Problem details =
Once you reach the line containing "Given: Open the Settings gear in toolbar" in the entries below, write out that line and each one after it down to the line containing "The height and", exactly and with nothing added.

Source information =
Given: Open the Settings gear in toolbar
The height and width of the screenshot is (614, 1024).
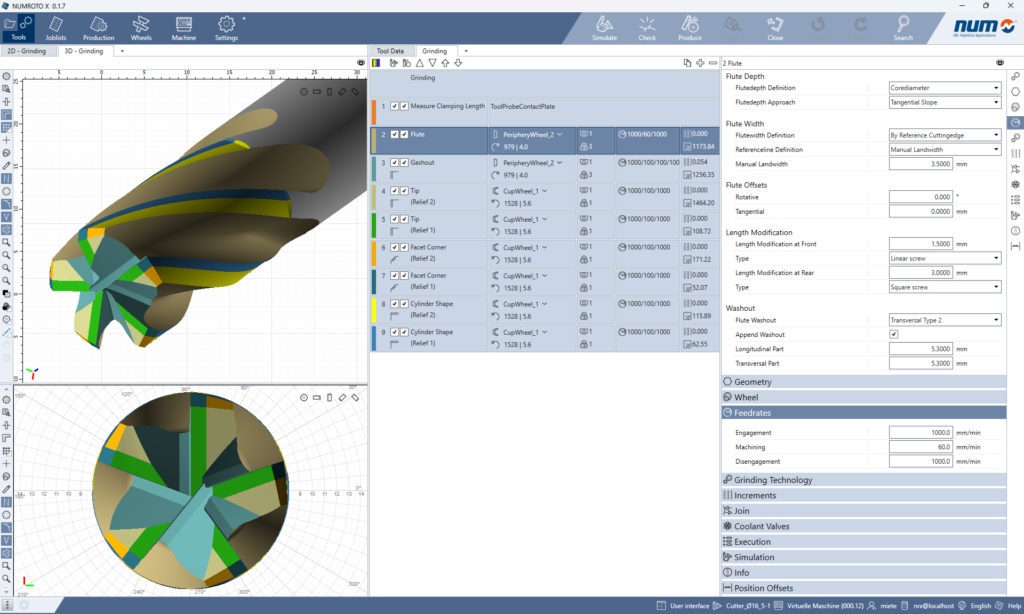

---

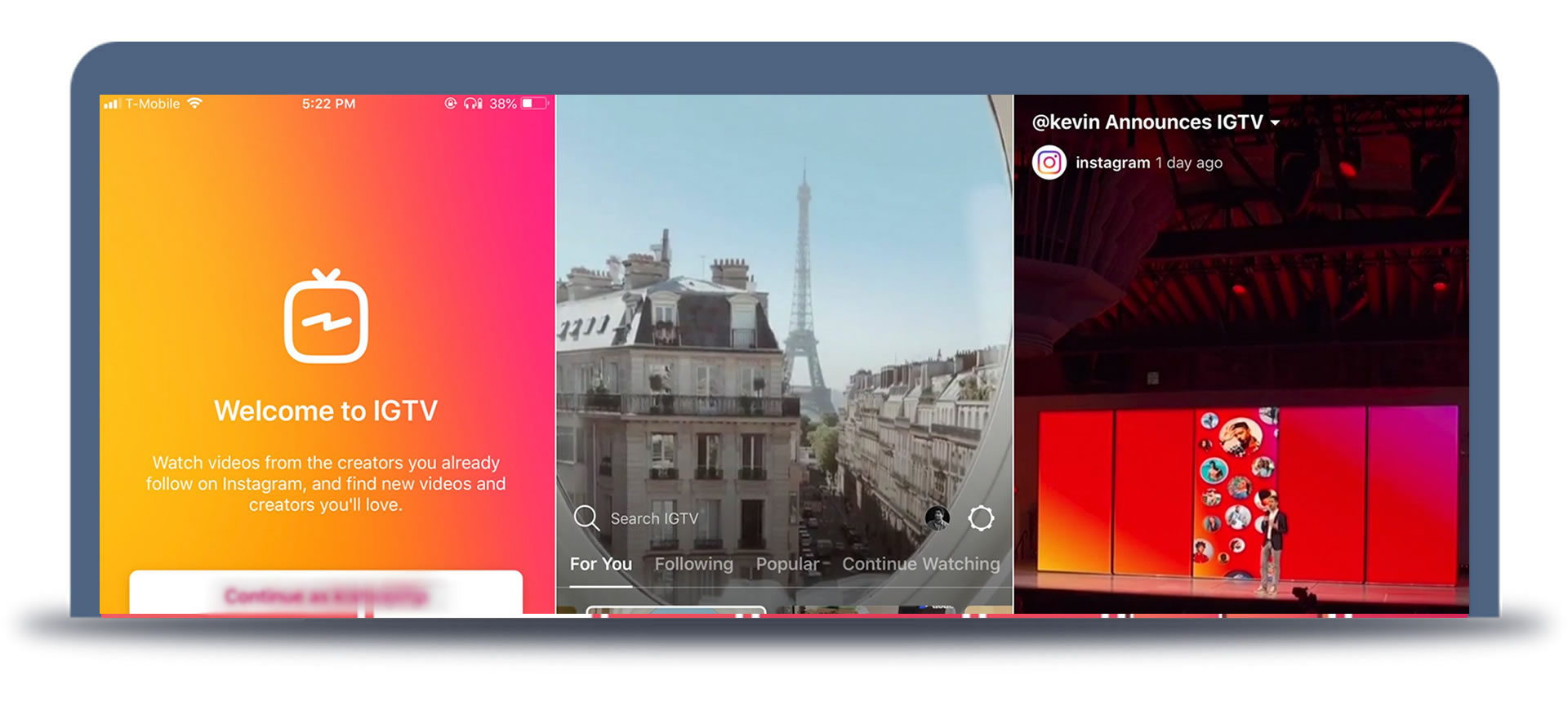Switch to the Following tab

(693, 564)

...

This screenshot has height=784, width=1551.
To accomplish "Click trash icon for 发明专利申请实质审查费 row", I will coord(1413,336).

Reply to the exercise =
Given: Open the Settings gear in toolbar
The height and width of the screenshot is (614, 1024).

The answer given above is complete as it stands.